Blinkingly she scratched her slightly frowned forehead, briefly looking up, and nodded slowly, making a pretty sleepy impression as though she had not yet fully awaken from the asleep. While she gave another mild yawn that she hid with her hand, she gave the chair a twitch and collapsed into it, laying her hands on the table before her. “Good morning. Yeah, I doubt coffee would hurt. Black one, please. No milk, no sugar, just as pure as it can get,” grated she and looked round the kitchen, inspecting it in a way that however could only be called superficial. There were some minor headaches that made her wish to just close her eyes again, but she tried to disregard them as well as she was able to.
Him mentioning their planned trip to the camp was followed by a silent sigh from Elena. It wasn’t a sigh of reluctance she uttered there, but one of uncertainty, and for a moment it was as though somebody had pushed all the air remaining out of her lungs. She couldn’t help but conceive how it would feel like to stand in the middle of a group of young orphans, all looking up to her with an expectant look. The terror of all those big eyes of little people glaring at her was all she could imagine about it right now. How much would it remind her of terrible things, she wondered. Hell, it already now reminded her of terrible things, now that she kept thinking about it. All those high, clear voices, she could almost imagine to already hear them now, as she sat in the kitchen and took a nip of the coffee Doc had shoved over the table to her side. Absentminded as she was, she didn’t even realize she had burned her tongue.

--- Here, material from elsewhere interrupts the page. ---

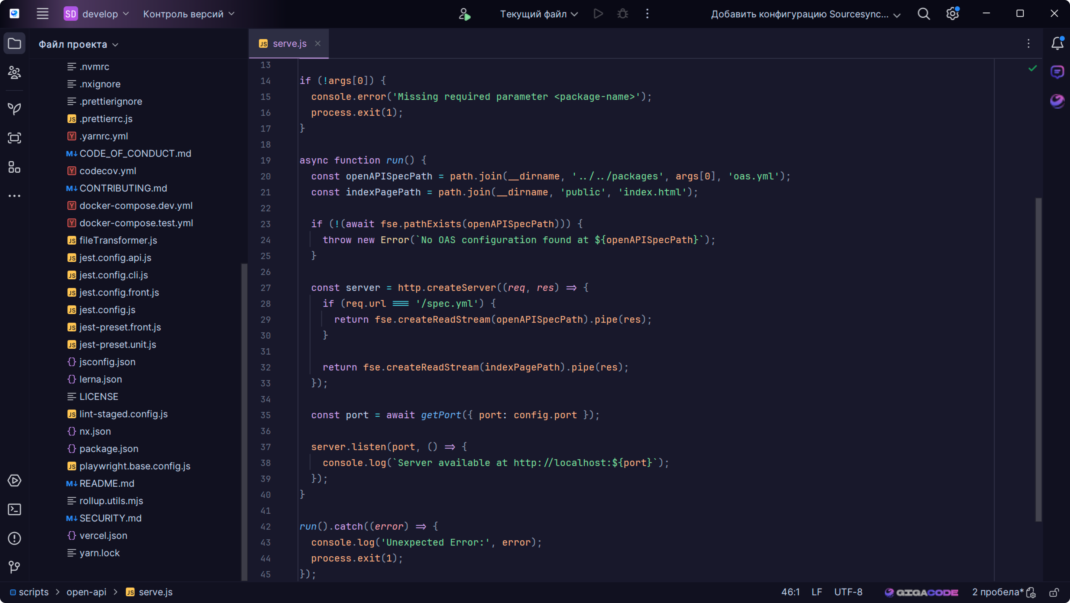Open the Git tool window icon
The image size is (1070, 603).
(15, 567)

The lump in her throat that had slowly approached during her cogitations gave her a clear signal, that she should stop to ponder about anything concerning those children, pronto. So she shook and scratched her head and looked at Doc. “Sorry, I was thinking about something just now,” she said with an apologetic voice, and slightly blew on the coffee to cool it off. She managed a minor smile. “Say, how far away is that settlement you have been talking about? I mean, how much of a long walk is it gonna be?” Demonstratively she looked out of a window and weighed her head slightly. “Because if there’s one thing I really can’t stand at all, it’s snow. So the less we got to walk through it, the gladder I’d actually be.” She hesitated for a moment as she thought about that camp. A gruesome thought came to her. “Also, uhm, do they even have a roof over their heads? You told me they live under quite the miserable conditions. I seriously hope it’s not as bad as my imagination suggests?”
Unconsciously she bit her lips and fell into another state of quietness, taking a sip from her by now cooled off coffee, almost clasping at the cup and casually blowing up a strand of her blue hair that had fallen into her face. Then she looked down again. What had seemed nothing but cozy now made a virtually alien impression to her. What the hell was she doing here, on an estate she didn’t know, with a man she didn’t know either but from stories over the Neural Net? She couldn’t clearly say anymore how useful anything of what they had talked about and would talk about would prove to be useful in the end. The next time she would have a mental breakdown surely wasn’t far away anymore. She couldn’t really feel anything. She was just sitting there, staring dead ahead out of the window by now. The only thing she knew was that she was getting more fidgety again, as though unrest was bottling up more and more inside her anew.